_Instruções do exercício_:
**1)** No trecho do documento sobre mandado de segurança contra sociedade de economia mista, explique em uma a três frases por que os atos da Companhia Estadual de Energia Elétrica (CEEE) foram tratados como atos de autoridade.
**2)** Escreva a continuação do trecho do documento sobre mandado de segurança contra sociedade de economia mista, a partir do ponto em que ele termina.
··· Trecho do documento
RECURSO Nº: 84.082 UF: RS


RELATOR: Min. Demócrito Reinaldo

DATA: 23.5.1996 (julgamento)

FONTE: DJ, de 01.7.96, p. 24002

ASSUNTO:

Mandado de segurança  Cabimento contra ato de entidades da Administração (direta ou indireta)  Conceito de ato de autoridade.

EMENTA:

Processual civil. Mandado de segurança contra ato praticado por sociedade de economia mista  Possibilidade  Conceito de autoridade  Art. 1º da Lei nº 1.533/51  O conceito de autoridade para justificar a impetração do mandamus e o mais amplo possível e, por isso mesmo, a lei ajuntou-lhe (ao mesmo conceito), o expletivo: "seja de qual natureza for"  Os princípios constitucionais a que esta sujeita a administração direta e indireta (incluídas as sociedades de economia mista) impõem a submissão da contratação de obras e serviços públicos ao procedimento da licitação, instituto juridicizado como de direito público  Os atos das entidades da administração (direta ou indireta) constituem atividade de direito publico, atos de autoridade sujeitos ao desafio pela via da ação de segurança  In casu, a Companhia Estadual de Energia Elétrica (CEEE) na medida em que assumiu o encargo de realizar a licitação pública para efeito de selecionar pessoas ou entidades para realização de obras e serviços do maior interesse da sociedade praticou atos administrativos, atos de autoridade, já que regidos por normas de direito público e que não poderão permanecer forros a impugnação através do mandado de segurança  Recurso provido  Decisão unânime.
······
··· Linhas listadas
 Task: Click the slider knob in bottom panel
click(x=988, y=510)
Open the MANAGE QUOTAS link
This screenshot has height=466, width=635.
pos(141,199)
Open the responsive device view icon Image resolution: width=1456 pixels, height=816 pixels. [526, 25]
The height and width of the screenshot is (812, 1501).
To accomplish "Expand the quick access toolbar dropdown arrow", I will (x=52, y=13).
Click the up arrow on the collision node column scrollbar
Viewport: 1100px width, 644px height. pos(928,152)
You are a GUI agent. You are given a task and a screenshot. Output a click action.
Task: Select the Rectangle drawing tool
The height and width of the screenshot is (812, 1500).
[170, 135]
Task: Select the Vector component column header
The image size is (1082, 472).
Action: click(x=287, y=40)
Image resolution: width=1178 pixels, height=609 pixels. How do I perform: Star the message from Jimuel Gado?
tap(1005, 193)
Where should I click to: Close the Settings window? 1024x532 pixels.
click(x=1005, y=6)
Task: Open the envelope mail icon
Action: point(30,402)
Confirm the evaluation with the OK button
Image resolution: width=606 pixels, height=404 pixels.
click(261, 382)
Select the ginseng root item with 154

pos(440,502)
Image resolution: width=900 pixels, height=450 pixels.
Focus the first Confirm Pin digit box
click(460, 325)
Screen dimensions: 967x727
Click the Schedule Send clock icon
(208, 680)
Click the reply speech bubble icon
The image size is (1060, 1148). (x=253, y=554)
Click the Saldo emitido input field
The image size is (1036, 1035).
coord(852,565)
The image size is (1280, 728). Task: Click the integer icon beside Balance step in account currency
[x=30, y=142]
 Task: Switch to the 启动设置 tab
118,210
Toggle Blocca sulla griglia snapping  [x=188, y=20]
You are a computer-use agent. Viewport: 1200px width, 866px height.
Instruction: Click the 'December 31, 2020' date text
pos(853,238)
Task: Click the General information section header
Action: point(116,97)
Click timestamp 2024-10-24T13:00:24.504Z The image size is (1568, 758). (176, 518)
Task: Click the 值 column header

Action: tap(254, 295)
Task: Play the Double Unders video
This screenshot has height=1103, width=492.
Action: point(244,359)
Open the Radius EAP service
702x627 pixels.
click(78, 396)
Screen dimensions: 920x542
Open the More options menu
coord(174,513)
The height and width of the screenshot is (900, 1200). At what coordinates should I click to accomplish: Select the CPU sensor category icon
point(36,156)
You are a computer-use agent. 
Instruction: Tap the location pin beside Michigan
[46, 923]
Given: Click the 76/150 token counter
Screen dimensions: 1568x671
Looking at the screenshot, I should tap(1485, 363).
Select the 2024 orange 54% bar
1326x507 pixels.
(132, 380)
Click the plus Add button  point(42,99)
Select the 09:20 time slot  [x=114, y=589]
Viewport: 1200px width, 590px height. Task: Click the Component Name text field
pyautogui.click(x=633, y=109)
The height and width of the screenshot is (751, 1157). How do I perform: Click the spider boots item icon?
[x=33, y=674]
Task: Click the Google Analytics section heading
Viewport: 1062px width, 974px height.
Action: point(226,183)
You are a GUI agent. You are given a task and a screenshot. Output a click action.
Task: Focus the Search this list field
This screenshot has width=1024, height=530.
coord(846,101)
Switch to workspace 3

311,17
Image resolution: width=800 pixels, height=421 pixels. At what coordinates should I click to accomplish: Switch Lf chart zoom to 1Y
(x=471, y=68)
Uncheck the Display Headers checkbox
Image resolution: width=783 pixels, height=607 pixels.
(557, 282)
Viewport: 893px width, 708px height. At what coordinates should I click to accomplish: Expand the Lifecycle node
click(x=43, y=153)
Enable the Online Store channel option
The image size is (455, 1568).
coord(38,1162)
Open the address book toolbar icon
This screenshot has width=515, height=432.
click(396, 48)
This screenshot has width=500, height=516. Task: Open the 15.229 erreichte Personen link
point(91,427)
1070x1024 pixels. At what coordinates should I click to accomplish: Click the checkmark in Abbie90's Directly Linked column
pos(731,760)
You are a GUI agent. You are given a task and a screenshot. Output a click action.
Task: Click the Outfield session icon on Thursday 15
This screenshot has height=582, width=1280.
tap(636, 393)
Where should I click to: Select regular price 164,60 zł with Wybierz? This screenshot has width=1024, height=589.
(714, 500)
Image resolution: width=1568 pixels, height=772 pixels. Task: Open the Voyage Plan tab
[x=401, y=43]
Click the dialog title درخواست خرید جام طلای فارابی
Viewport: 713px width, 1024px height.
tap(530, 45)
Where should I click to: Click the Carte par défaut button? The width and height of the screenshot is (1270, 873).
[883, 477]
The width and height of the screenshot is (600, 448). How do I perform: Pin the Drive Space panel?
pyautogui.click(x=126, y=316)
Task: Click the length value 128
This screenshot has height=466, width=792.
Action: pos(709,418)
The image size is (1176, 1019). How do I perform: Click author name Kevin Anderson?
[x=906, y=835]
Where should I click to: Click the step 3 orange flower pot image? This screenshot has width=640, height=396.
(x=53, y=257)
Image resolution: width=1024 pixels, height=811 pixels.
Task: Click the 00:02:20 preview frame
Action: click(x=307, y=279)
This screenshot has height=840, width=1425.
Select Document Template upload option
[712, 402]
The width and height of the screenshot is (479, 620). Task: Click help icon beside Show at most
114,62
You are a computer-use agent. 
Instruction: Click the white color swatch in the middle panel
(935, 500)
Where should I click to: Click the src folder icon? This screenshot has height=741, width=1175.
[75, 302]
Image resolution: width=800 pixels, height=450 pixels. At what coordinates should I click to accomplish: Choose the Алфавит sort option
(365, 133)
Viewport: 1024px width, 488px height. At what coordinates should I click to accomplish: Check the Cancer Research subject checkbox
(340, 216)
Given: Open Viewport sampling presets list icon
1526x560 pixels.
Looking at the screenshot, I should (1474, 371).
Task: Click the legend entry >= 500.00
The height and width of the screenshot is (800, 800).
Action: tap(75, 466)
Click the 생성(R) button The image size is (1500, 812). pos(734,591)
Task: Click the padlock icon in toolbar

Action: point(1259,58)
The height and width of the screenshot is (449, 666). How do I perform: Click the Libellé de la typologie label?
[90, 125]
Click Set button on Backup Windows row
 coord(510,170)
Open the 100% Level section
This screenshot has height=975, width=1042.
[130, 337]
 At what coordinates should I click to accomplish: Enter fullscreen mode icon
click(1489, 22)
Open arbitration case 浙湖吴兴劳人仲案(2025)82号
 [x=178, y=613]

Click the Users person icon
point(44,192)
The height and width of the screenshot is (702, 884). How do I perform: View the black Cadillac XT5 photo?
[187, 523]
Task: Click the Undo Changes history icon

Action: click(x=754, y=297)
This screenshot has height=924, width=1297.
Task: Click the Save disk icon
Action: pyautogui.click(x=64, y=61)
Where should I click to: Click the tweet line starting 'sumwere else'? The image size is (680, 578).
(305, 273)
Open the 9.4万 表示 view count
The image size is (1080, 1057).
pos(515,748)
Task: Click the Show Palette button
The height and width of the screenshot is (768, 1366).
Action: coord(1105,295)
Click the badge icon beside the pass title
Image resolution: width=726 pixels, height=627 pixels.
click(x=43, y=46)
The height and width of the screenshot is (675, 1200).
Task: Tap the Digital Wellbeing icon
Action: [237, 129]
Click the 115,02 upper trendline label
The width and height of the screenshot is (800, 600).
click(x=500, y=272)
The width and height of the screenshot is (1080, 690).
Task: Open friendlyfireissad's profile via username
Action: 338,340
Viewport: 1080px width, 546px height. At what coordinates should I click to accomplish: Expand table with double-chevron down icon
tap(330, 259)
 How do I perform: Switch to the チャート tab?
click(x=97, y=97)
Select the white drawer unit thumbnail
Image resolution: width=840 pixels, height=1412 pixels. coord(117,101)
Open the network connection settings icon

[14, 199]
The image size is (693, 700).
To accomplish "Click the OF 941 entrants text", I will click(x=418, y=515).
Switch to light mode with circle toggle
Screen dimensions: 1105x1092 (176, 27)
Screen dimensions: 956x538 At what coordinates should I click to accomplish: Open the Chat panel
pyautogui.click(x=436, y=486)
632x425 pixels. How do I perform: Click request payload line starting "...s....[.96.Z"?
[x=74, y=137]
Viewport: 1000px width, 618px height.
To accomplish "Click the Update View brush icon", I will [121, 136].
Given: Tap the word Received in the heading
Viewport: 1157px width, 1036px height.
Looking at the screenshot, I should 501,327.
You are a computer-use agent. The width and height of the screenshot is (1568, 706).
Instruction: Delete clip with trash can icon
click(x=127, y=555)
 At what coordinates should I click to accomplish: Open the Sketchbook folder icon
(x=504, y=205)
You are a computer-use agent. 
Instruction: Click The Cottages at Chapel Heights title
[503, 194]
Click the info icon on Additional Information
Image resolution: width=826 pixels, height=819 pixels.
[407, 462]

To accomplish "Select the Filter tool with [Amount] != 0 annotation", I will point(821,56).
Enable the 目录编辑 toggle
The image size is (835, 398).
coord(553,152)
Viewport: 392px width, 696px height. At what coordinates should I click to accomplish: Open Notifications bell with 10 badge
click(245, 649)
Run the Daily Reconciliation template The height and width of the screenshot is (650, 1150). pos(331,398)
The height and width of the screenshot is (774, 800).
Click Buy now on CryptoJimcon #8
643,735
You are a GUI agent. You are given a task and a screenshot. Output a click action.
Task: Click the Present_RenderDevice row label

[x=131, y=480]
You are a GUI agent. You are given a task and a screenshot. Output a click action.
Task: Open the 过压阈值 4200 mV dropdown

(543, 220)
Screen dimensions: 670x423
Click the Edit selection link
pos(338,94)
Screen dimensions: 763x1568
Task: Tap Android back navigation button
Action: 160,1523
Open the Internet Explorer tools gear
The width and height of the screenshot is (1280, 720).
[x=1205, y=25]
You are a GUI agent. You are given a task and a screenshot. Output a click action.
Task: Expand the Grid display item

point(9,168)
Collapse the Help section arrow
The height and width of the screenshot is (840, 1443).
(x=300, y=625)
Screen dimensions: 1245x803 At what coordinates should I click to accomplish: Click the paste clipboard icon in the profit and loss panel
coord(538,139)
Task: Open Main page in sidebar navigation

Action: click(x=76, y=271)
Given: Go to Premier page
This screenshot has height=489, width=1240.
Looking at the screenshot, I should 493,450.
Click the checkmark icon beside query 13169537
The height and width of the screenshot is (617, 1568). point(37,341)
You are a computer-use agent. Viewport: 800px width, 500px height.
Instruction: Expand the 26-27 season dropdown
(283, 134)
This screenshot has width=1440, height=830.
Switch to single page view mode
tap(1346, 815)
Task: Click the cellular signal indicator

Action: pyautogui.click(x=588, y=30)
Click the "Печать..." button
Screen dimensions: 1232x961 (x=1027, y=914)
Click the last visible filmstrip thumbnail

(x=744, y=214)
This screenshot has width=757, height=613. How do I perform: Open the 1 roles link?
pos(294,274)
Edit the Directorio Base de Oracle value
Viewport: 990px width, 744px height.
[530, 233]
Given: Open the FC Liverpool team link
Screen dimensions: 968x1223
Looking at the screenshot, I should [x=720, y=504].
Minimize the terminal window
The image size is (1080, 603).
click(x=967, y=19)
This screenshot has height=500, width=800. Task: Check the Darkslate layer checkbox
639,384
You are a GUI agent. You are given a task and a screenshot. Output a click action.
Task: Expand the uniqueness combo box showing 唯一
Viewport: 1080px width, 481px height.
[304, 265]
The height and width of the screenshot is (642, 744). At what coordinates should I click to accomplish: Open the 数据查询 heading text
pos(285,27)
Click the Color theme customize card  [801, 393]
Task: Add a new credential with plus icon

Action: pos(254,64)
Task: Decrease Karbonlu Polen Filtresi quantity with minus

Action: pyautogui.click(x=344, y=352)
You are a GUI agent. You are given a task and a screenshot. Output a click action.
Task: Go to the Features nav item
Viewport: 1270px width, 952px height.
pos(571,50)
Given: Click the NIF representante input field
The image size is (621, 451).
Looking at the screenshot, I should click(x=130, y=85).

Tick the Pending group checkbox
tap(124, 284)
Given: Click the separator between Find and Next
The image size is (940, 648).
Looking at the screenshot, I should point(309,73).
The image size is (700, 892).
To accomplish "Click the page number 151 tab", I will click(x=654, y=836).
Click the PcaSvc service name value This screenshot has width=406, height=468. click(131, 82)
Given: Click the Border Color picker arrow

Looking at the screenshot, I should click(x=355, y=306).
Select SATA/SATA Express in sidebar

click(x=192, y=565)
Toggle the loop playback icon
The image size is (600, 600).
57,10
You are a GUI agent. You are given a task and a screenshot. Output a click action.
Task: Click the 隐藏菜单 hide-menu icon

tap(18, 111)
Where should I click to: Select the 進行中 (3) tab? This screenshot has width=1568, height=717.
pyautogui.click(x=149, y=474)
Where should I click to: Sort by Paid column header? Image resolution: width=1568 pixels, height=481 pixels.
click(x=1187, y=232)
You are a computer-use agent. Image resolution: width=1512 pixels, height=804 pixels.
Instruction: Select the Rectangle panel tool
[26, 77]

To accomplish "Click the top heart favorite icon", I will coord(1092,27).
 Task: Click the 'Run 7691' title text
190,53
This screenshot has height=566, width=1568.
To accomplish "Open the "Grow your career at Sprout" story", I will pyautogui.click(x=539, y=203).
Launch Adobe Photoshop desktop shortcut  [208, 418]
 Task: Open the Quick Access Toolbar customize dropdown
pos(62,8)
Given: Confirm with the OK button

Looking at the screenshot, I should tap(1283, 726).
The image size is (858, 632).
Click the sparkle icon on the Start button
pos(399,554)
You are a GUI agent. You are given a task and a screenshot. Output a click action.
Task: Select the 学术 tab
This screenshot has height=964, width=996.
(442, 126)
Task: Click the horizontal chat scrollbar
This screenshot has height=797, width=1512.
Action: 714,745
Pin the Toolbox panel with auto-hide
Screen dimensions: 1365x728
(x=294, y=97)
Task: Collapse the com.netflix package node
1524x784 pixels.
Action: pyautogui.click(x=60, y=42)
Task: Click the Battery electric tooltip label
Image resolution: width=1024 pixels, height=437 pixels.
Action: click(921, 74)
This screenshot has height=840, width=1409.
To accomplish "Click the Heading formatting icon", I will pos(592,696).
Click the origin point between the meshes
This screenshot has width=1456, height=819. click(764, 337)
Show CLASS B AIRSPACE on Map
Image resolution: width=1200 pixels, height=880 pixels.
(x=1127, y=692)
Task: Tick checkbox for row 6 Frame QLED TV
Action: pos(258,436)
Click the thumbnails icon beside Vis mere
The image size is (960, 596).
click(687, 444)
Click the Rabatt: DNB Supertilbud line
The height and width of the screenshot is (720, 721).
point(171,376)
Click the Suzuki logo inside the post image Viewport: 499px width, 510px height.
······
_Respostas por tarefa_:
**1)** A CEEE assumiu o encargo de realizar licitação pública para selecionar pessoas ou entidades que executariam obras e serviços do maior interesse da sociedade. Com isso, praticou atos administrativos regidos por normas de direito público. Por isso seus atos são atos de autoridade e podem ser impugnados por mandado de segurança.

**2)**
ACÓRDÃO

Vistos e relatados os autos em que são partes as acima indicadas, decide a Primeira Turma do Superior Tribunal de Justiça, por unanimidade, dar provimento ao recurso, na forma do relatório e notas taquigráficas constantes dos autos, que ficam fazendo parte integrante do presente julgado. Participaram do julgamento os Srs. Ministros Humberto Gomes de Barros, Milton Luiz Pereira e José Delgado. Ausente, justificadamente, o Sr. Min. José de Jesus Filho. Custas, como de lei.

Brasília (DF), 23 de maio de 1996 (data do julgamento).

HUMBERTO GOMES DE BARROS

Presidente

DEMÓCRITO REINALDO

Relator

RELATÓRIO

O Sr. Min. Demócrito Reinaldo (Relator): No Estado do Rio Grande do Sul, por intermédio da Companhia Estadual de Energia Elétrica, Sociedade de Economia Mista, instaurou-se o processo licitatório para efeito de habilitação de empresas ou pessoas visando à construção da Usina Dona Francisca.

Ultimada a primeira etapa do processo licitatório, a Diretoria Coletiva da Companhia de Energia Elétrica julgou a fase de habilitação da mencionada concorrência pública.

Sob a alegação de existência de irregularidades no julgamento, a Empresa Construtora Sultepa S.A. e outros impetraram mandado de segurança, que foi denegado, na primeira instância.

Manifestando o recurso apelatório, o Tribunal de Justiça, através de uma de suas Câmaras Cíveis, não conheceu da impetração, sob o argumento do não cabimento, em face de se dirigir contra ato de gestão de Sociedade de Economia Mista.

A decisão, tomada por maioria de votos, foi desafiada, simultaneamente, por recurso especial e embargos infringentes, estes não conhecidos.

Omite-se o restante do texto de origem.